● Consigne
Rédigez la suite du récit des combats autour de Broodseinde et de Zonnebeke en reprenant juste après sa dernière phrase.

------ Texte fourni

On signale de nouveaux engins lancés des tranchées allemandes et ayant fait plusieurs morts.
Dans la soirée, les Anglais nous disent qu'ils ont repris une partie des tranchées occupées par eux dans la matinée.

 

 

 

jeudi 12
Dans la matinée, vers 5h, après une nuit épouvantable, vent, orage, pluie, une violente attaque allemande se produit sur le front de la 18e D.I. Dans l'obscurité, 7 compagnies du 135e R.I. sont entourées, cernées et disparaissent. Les Allemands, profitant de ce trou, arrivent jusqu'à la route Broodseinde-Becelaere.
A ce moment l'A.D 18 (Artillerie Divisionnaire de la 18e Division) arrête l'offensive allemande.
Bientôt, l'A.C 9 (Artillerie du 9e Corps d'Armée), l'artillerie de la 6e D.C (Division de Cavalerie) et un groupe de l'A.D 17 (Artillerie Divisionnaire de la 17e Division) renforçant l'A.D 18 tirent sur cette route.
La 16e Brigade Légère envoyée par la 6e D.C vient occuper des tranchées, le 11e Hussards au sud de Zonnebeke, le 13e Chasseurs au sud du passage à niveau ouest de Zonnebeke. Le 77e R.I., malgré de très nombreuses et très violentes attaques, maintient ses positions face à l'arrêt, mais recule un peu en son centre. Par mesure de précaution et pour la nuit, on fait revenir le 77e sur la route Passchendaele-Broodseinde, sa droite à 100 m au nord du carrefour. Notre ligne s'infléchit ensuite vers l'ouest pour couper la route Zonnebeke-Broodseinde, à 200 m ouest du carrefour, et notre ligne se poursuit presque parallèlement à la route de Becelaere par une compagnie du 135e R.I., sa gauche à la route. Une Compagnie du 77e et deux Compagnies du 114e R.I. arrivent à souder leur droite à la gauche de la 2e ligne anglaise, sur la route de Becelaere et à environ 1000 m du carrefour de Broodseinde.

------------
------ Données

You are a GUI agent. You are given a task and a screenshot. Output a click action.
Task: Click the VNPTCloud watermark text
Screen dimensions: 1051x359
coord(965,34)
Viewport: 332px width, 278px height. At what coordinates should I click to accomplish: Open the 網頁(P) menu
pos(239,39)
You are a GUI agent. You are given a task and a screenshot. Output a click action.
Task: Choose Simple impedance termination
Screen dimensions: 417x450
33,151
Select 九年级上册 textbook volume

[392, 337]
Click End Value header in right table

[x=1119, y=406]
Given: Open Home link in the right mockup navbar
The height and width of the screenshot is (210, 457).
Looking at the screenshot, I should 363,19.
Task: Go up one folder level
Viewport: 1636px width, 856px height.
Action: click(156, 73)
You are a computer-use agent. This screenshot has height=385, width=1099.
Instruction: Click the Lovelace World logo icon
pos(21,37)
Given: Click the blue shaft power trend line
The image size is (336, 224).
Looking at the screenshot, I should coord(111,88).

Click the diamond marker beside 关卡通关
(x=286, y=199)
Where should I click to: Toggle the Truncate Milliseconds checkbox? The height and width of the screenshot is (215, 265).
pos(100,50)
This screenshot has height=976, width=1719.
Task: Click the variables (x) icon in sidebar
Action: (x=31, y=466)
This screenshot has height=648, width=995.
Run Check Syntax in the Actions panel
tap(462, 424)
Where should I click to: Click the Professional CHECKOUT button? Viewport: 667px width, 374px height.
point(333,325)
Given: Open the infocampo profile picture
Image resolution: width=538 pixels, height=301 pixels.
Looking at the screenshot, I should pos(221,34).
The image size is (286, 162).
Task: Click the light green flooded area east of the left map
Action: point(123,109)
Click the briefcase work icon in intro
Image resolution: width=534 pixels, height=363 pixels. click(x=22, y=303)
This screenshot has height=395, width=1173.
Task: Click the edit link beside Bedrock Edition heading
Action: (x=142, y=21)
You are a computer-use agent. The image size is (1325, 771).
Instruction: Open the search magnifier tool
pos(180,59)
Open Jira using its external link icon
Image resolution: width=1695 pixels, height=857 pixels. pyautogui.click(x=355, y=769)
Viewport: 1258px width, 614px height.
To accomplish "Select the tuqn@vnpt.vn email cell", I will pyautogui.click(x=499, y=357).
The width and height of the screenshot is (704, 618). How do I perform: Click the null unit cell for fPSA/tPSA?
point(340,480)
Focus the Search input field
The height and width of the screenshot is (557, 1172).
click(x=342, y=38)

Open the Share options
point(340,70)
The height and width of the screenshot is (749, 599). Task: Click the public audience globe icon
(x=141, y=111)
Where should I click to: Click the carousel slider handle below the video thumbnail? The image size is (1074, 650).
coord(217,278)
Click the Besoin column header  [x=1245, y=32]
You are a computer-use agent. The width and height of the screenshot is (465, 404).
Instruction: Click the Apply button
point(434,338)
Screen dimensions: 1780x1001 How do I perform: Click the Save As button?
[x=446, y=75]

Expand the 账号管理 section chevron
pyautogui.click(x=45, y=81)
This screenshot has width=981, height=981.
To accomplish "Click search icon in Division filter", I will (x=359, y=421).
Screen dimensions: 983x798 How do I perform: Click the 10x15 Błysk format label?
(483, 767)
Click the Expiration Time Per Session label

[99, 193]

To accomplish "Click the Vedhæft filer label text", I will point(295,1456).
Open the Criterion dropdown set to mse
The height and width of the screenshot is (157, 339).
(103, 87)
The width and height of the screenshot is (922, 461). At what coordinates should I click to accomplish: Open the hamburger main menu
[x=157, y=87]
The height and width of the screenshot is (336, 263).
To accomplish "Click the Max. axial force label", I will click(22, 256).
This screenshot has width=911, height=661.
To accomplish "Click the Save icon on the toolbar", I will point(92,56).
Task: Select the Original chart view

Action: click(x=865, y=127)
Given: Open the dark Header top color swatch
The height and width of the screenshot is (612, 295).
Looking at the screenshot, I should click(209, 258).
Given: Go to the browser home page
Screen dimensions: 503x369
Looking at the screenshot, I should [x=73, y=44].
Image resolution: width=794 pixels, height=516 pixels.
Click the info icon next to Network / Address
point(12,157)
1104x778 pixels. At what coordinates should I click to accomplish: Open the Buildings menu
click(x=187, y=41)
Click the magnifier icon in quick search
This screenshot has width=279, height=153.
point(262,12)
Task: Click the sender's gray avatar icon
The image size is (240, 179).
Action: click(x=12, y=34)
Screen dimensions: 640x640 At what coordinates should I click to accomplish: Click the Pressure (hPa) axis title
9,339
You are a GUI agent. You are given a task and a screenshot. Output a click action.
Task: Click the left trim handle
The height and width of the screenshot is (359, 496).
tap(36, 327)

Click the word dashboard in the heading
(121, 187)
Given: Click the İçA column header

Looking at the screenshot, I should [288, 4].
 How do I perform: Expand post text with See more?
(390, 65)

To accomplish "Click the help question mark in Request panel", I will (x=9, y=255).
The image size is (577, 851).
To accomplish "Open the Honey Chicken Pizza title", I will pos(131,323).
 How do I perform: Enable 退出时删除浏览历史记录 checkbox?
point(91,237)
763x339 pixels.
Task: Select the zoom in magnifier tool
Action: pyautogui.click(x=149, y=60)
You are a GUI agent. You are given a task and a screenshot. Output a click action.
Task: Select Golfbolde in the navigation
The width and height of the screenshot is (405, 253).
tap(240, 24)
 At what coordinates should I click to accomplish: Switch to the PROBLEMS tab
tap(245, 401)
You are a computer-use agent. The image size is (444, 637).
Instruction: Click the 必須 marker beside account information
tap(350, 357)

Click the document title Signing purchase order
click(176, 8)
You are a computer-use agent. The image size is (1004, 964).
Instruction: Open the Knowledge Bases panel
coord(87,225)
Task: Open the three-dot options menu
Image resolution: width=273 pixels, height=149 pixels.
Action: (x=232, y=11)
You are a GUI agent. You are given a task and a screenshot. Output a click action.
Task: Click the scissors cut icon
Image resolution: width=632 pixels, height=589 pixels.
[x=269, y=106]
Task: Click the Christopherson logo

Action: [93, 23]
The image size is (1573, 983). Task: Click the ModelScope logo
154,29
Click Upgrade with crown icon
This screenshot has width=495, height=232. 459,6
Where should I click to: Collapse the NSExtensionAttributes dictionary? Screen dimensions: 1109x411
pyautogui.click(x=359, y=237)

------------

● Réponse finale
Une Compagnie du 32e RI est à la sortie est de Zonnebeke, une autre Compagnie du 32e à la sortie sud de ce village avec les 2 Escadrons du 11e Hussards.

 

l'église de Zonnebeke bombardée

 

 

ruines de Zonnebeke - canons allemands sur le quai de la gare

 

vendredi 13
Dans la matinée, le 77e est attaqué mais conserve ses positions. A 18h, le Général apprend qu'il va recevoir 2 bataillons de renfort du 92e, et immédiatement prépare avec ces 2 bataillons une attaque pour reprendre les positions perdues la veille.
L'attaque part à 14h. A 16h, on avait repris la route de Broodseinde-Becelaere au sud du carrefour, sur une certaine étendue. Quelques Allemands sont encore entre nous et la gauche anglaise. Au cours de l'attaque, le Colonel Knoll, commandant le 92e, est tué, un chef de bataillon également tué, un autre blessé. Le manque de commandement se fait sentir et nous reperdons la route en maintenant l'occupation du carrefour de Broodseinde et la route au nord.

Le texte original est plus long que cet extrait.